Of course, one way of getting your mind off the worry is to just walk back to the beeyard and sit for a while.  This weekend's weather finally afforded us this opportunity again. We found evidence that the bees were just as fed up with the cold as we were.  They were BUSY.  And packing in every color of pollen.




messy
streaking on columbia
Unfortunately, they were also messy.  Messier than last week even.  In a previous post we talked about the bees' need for cleansing flights.  They've tried to make due with the brief, sunny, crisp spells we've had, but we discovered this weekend that those haven't been enough.

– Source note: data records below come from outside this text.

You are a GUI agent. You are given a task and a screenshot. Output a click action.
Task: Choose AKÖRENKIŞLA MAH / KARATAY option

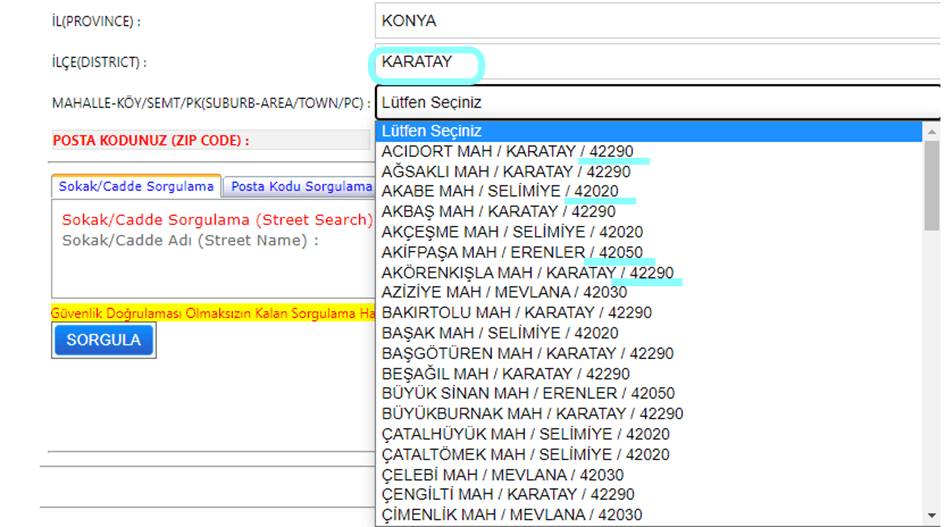(x=527, y=273)
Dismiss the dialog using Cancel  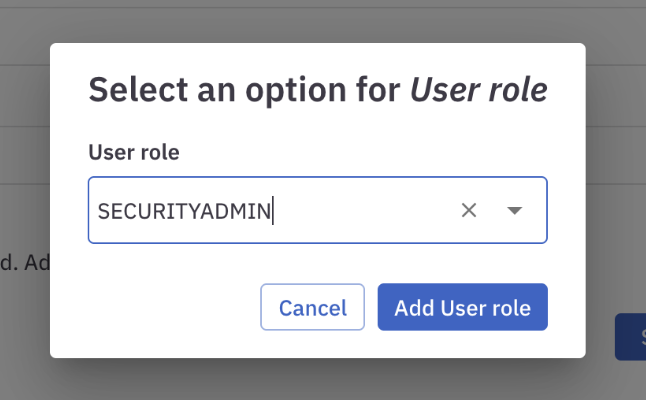click(x=312, y=307)
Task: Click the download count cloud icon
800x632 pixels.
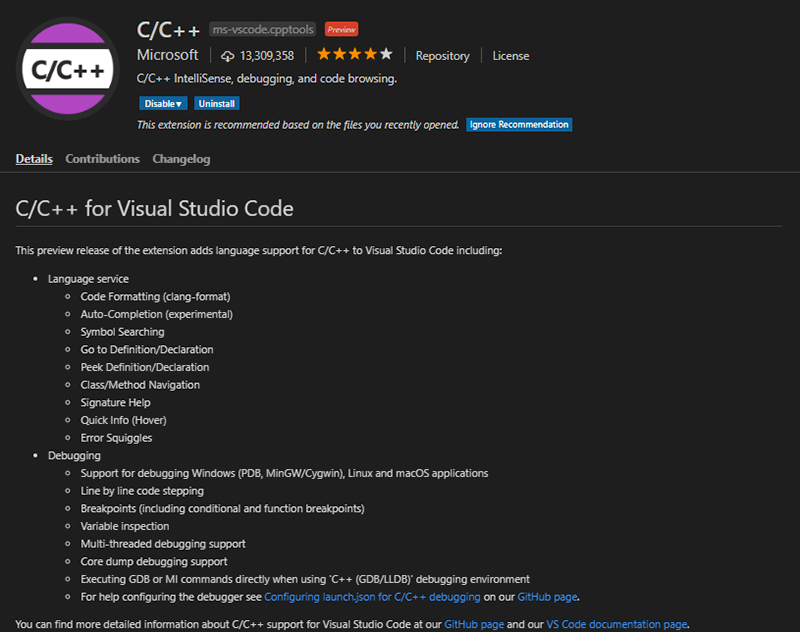Action: [x=229, y=54]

We're still learning about this bee-physiology stuff, but you could easily see by the streak marks on Columbia that these cleansing flights were a long time coming.  One thing you always worry about with streaking is Nosema.  Nosema is essentially a severe dysentery caused by a fungus that's been charged as a possible accomplice in Colony Collapse Disorder.  Some beekeepers suggest that you preemptively treat your hives for Nosema by applying an antibiotic.  We do not wish to do this, though we did have to treat Ada last year when we found she had Nosema (it's actually quite common). To be safe, though, we didn't pull honey from her.

playing
make-shift laboratory!
To test for Nosema, you can do a few things.  There is a bee researcher at Kentucky State that will analyze and diagnose your bees if you send him several sample bees (preferably some that you collect live).  First, you drown them in an alcohol/water solution and pack them in a ziplock bag.  We started this process last year, but then Grant pulled out the microscope and so we did it in-house.  The first stage was actually tragically comical, because I didn't drown them long enough or in a potent enough solution.  As they dried, they actually came to, drunkenly buzzing into walls.

The next stage is pretty murky.  You can macerate, blend, or even use a coffee grinder, but you have to make a bee paste to analyze under the microscope.  The Nosema fungus is in the gut and this is a straightforward way to see inside there.

We haven't done this test for the bees this year.  Honestly, we're just hoping that they've been cooped up for too long and just had to accommodate a lot of traffic at once.

bee poo 200x
However, Grant could not resist the temptation to dissect some of them...you know, just to see. We'd found a fairly large number of dead and/or crawling bees outside the hives we could pull the sample from (again, the girls are neat by nature and it is not uncommon to see this sort of "spring cleaning" if they've been unable to remove their mess for a long time, so we're not necessarily worried about this). What we found is that their intestines were bursting with waste.

So then what? Under the microscope it goes! This isn't the proper test for Nosema or any other pathogen that we are aware of, just another way of seeing things.

All for now.  Fingers crossed for our packages, for more warm weather, and healthy bee bellies.